Given problem: Resume the blog post about spring break and the shift to online teaching, continuing after its last entry for Wednesday, 3/11.

Quoted text:
..........

Around the middle of last week, it occurred to me that I usually post daily through spring break. I thought about doing a sort of Cliff’s notes version for the first few days, but, TBH, I was sort of paralyzed by the news, even as I tried to avoid the most flamboyant sources. It was a bit like preparing for a hurricane, where you know it’s coming but life just continues as usual, around the nailing of windows and stashing of supplies, until the rain and wind actually hit.

As of today, Sir John has sniffles and a low fever. I think I have spring allergies, because I feel the way I always do around this time of year (that is, some respiratory stuff, no fever, don’t feel particularly ill), and the trees I see from my study window are in bud. We are isolating ourselves. We’re well stocked and this is an area where it shouldn’t be a problem to have things delivered if we need to order online.

This week is “extended break,” to allow faculty to prepare to teach online for at least a couple of weeks. Maybe longer. Because of my commute and Midwestern winter weather, I generally have a couple of days’ worth of online ideas up my sleeve, but I’m going to have to think about the second week, and the further future. Although I think it would be fun to learn about some of the fancy stuff it’s possible to do online, it’s probably better to keep it simple. I don’t know what my students’ tech is like, and considering how much difficulty I sometimes run into with stuff I use regularly in the smart classrooms on campus, I can imagine the hassles with 25+ of us trying to do something unfamiliar to at least a few people. So today I plan to revise my syllabus, and think about what I can reasonably put into place.

Here’s the Cliff’s notes for last week. Already it seems unbelievable that we did some of these things:

Saturday, 3/7: gym, Spanish conversation group, some work with a manuscript facsimile.

Sunday, 3/8: read 1960s YA novel in the bathtub, after some gardening.

Monday, 3/9: Stock market tanked (round one). Cooked a lot. Mammogram. Watched stage one of Paris-Nice.

Tuesday, 3/10: Stock market bounced upward. Watched stage two of Paris-Nice and went out with friends. Stayed up too late reading program for K’zoo. E-mails from LRU hinted at coming changes.

Wednesday, 3/11: tried to sleep in but Basement Cat was having none of that. Went out with different friends for the afternoon. Watched stage three of Paris-Nice. Started watching Avenue 5, which we find hilarious (big fans of Hugh Laurie in this house). LRU announced plans to extend break, teach online after that.

..........

Entries provided:

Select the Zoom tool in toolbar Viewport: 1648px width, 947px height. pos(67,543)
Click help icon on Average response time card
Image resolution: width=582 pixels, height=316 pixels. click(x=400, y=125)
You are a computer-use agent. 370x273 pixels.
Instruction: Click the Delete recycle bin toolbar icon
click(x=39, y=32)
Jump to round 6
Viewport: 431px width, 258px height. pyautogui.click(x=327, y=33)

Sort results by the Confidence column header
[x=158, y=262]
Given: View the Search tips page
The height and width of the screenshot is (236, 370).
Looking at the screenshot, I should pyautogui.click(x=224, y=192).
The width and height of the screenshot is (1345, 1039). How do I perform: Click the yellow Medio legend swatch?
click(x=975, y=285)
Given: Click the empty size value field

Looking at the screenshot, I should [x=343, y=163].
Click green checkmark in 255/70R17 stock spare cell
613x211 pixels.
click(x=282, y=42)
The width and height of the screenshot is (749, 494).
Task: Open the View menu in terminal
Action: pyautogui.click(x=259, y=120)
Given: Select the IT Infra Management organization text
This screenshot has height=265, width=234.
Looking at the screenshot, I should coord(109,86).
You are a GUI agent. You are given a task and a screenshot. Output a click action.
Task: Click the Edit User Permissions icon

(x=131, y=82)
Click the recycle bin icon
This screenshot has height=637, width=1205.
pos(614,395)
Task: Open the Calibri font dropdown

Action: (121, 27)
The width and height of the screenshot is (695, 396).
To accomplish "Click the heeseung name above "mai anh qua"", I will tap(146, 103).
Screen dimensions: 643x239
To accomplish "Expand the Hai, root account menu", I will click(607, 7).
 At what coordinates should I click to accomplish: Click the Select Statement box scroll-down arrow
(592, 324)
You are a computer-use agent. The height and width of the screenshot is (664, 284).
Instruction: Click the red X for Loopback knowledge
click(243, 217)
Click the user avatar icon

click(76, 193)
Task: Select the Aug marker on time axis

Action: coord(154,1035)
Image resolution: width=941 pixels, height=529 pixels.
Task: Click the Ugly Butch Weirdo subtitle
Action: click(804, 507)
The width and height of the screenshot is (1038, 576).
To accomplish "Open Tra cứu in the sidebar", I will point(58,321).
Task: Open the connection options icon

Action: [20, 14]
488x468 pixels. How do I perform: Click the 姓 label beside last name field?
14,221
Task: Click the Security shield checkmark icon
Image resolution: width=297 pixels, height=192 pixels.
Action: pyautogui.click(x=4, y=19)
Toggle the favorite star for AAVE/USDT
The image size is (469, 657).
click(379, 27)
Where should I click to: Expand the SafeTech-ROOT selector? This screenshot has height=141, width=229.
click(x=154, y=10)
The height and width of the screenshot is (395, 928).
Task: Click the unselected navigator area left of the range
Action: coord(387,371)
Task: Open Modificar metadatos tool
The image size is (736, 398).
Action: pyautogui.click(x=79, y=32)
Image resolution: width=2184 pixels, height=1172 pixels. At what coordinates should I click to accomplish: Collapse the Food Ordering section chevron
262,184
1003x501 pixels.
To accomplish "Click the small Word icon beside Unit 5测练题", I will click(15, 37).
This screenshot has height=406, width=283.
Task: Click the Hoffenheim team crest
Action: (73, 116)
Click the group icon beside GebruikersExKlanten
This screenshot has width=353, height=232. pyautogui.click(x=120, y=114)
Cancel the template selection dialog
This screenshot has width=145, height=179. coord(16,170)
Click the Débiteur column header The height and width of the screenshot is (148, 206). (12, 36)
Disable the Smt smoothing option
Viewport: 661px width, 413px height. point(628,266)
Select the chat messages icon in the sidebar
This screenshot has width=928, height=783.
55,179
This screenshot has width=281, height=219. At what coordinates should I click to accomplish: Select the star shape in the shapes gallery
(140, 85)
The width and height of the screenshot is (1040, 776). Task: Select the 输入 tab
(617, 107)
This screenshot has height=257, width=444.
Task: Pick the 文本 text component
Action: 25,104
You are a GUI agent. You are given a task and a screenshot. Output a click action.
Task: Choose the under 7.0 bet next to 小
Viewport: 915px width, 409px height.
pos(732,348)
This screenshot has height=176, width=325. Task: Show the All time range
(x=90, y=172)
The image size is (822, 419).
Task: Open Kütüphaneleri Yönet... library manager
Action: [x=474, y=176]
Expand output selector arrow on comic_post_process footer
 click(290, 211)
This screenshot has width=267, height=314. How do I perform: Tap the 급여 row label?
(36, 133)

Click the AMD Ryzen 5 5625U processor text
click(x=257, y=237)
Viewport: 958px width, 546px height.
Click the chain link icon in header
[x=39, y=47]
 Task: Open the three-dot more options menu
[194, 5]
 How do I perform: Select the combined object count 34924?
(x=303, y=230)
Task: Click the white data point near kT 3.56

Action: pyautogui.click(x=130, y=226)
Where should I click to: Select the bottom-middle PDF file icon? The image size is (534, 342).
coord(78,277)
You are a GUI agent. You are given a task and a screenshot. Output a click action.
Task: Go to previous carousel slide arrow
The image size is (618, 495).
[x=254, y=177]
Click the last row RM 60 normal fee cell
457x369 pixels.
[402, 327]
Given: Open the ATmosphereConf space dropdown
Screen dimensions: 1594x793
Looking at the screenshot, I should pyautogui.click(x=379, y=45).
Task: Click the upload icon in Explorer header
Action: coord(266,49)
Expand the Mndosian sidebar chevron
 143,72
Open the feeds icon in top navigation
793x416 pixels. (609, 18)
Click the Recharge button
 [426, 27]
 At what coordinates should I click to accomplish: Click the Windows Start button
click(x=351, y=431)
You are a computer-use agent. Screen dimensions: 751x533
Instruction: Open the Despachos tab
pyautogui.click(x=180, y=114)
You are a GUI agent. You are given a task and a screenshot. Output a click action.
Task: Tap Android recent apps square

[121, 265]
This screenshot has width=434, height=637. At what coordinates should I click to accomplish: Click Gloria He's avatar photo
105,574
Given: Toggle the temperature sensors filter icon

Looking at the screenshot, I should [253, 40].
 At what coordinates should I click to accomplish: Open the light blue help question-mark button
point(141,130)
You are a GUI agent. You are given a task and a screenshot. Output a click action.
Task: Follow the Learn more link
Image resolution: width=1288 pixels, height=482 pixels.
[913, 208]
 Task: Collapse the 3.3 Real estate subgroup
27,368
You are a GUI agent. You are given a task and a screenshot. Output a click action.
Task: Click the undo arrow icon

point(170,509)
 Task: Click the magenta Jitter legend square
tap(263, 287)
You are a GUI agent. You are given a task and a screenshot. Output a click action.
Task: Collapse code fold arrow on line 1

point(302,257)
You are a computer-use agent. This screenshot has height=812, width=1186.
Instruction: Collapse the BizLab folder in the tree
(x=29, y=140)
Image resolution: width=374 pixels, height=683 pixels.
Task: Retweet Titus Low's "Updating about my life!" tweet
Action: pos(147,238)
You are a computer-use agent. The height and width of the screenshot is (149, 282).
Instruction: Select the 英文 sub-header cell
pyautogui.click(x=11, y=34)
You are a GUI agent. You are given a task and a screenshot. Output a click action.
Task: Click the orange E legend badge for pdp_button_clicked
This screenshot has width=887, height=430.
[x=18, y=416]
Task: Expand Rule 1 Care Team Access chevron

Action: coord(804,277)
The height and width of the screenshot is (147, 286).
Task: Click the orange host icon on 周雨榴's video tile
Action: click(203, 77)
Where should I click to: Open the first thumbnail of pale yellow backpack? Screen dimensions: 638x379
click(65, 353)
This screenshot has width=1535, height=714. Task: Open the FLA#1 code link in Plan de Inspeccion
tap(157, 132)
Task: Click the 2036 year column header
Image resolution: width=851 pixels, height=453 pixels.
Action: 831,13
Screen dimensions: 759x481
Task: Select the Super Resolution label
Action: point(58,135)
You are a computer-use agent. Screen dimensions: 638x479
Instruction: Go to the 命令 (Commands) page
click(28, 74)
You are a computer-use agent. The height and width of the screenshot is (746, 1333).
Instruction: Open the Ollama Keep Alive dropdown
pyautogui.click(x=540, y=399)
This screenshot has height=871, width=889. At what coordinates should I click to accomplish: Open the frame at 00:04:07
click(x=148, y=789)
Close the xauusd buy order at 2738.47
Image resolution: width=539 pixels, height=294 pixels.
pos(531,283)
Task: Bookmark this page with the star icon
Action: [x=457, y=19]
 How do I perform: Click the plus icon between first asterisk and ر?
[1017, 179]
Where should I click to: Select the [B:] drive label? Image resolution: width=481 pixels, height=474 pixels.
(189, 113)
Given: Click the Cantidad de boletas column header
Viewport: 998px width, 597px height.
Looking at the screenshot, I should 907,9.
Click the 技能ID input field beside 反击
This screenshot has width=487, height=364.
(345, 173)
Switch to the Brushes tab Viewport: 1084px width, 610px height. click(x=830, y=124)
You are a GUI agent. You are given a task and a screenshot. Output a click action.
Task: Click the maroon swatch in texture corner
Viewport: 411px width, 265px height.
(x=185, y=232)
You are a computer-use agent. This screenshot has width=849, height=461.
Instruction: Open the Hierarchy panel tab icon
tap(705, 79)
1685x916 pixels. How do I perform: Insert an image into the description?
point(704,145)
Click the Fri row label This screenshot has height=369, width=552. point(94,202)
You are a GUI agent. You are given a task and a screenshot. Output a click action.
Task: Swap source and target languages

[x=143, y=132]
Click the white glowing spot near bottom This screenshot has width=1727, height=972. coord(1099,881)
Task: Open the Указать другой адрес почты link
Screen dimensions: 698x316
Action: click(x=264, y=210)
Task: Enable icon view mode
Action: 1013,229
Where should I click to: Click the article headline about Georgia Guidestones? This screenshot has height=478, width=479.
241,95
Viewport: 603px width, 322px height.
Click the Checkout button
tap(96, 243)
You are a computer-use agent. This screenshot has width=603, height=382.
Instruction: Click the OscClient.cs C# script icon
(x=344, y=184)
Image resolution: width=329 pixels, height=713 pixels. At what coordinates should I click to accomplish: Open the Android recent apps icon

..........

Answer to the exercise:
Thursday, 3/12: A conference Abroad was cancelled. It was one I was really looking forward to, and before it I was going to get to see a manuscript in another bit of Abroad. I made a store run; store was well stocked and had more shoppers than I expected for mid-afternoon, mid-week. We went to a concert that was (a) the last for this group, whose home is in a state that had already banned gatherings of over 100 people, and (b) the last for this venue, because the next day the university where it is located banned large gatherings, and sometime in the next few days the state did the same. I’m not sure exactly when; in all the excitement, I kinda lost track.

Friday, 3/13: Went for a walk with a friend, who said local schools had closed; she thought it was premature. Afternoon: the state announced school closings. We re-listed our house. Our timing is so bad it should be comical, but I’m not really appreciating the joke. I thought spring break would be the perfect time: fairly early in the spring market, and I’d organized myself to have no grading last week, so I could spend time on tidying up all the stuff that silted up while we were off-market last fall. I did some garden work while the weather was nice. We watched two stages of Paris-Nice. Either today or Thursday (I get confused because of watching stages a day late, and doubling up on Friday), the race organizers announced that the race would finish a day early.

Saturday, 3/14: I made strawberry-rhubarb pie, and cleaned the refrigerator. More cycling.

Sunday, 3/15: lots of e-mail with students. I went to the gym, for what will be the last time for a few weeks, cleaning all machines obsessively. Made plans to work to a schedule Monday. Watched the last stage of Paris-Nice; disappointed that Alaphilippe didn’t pull off the attack he made, but pleased with Quintana’s stage win.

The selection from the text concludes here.